▸ **Exercise requirements**
A – Reproduce the passage of the blog post on Japan and the Second World War from "6. Disaster, WW2" up to and including "post about it.".
B – For each statement below, say whether the blog post on Japan and the Second World War agrees with it, answering yes or no and quoting the words of the post that settle it.
(i) The writer altered the travel plans to add Hiroshima.
(ii) The government-approved textbook devotes 57 pages to the war.
(iii) Finding further art about the war turned out to be easy.
C – Answer these questions from the blog post on Japan and the Second World War.
(i) At which museum did the writer see the art about the war?
(ii) In how much time do students cover the whole of Japanese history?
(iii) Roughly how many comfort women does the post mention?

Wednesday 13 April 2016

6. Disaster, WW2 and Art

Disaster, WW2 and Art

Before coming to Japan, I knew shockingly little about Japan's involvement in the Second World War and the extent to which fighting also occurred in East Asia. Since then I've made an effort to educate myself, and changed my itinerary at the last minute to include Hiroshima. I was partially inspired to do so by some of the art I saw at the Museum of Modern Art in Tokyo which dealt with WW2 and which I found particularly moving. I decided to seek out more art from that time and write a blog post about it.

Renzo Kita, Last Moment of the Admiral, 1943, MOMAT
However, I really struggled to find any more art dealing with WW2 since then. I quickly realised that the subject is a very controversial one in Japan and that I wasn't the only one ignorant about Japan's role in the war. According to an English person I met who was teaching in Japan for a year, Japanese children are barely taught anything about the Second World War in schools and many are even unaware that they lost the war and surrendered. I found a very interesting BBC News article by a Japanese woman describing history lessons in schools. The students cover the entirety of Japanese history in only one year (often not even reaching the 20th century due to lack of time), and only 19 out of 357 pages of the government-approved textbook even discuss the war. Only one sentence describes the atomic bombings at Hiroshima and Nagasaki, while one-line footnotes mention the 1937 Nanjing massacre in China and the use of comfort women (roughly 200,000 forced prostitutes, mainly Korean) by the Imperial Army of Japan.

▸ **Data excerpts**

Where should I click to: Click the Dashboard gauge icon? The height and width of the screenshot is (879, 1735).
* * *
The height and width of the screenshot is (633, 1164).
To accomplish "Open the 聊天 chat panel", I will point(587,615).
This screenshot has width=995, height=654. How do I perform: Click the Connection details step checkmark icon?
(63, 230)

▸ **Solutions to the tasks**
A –
6. Disaster, WW2 and Art

Disaster, WW2 and Art

Before coming to Japan, I knew shockingly little about Japan's involvement in the Second World War and the extent to which fighting also occurred in East Asia. Since then I've made an effort to educate myself, and changed my itinerary at the last minute to include Hiroshima. I was partially inspired to do so by some of the art I saw at the Museum of Modern Art in Tokyo which dealt with WW2 and which I found particularly moving. I decided to seek out more art from that time and write a blog post about it.

B –
(i) Yes: "changed my itinerary at the last minute to include Hiroshima"
(ii) No: "only 19 out of 357 pages of the government-approved textbook even discuss the war"
(iii) No: "I really struggled to find any more art dealing with WW2 since then"

C –
(i) The Museum of Modern Art in Tokyo
(ii) Only one year
(iii) Roughly 200,000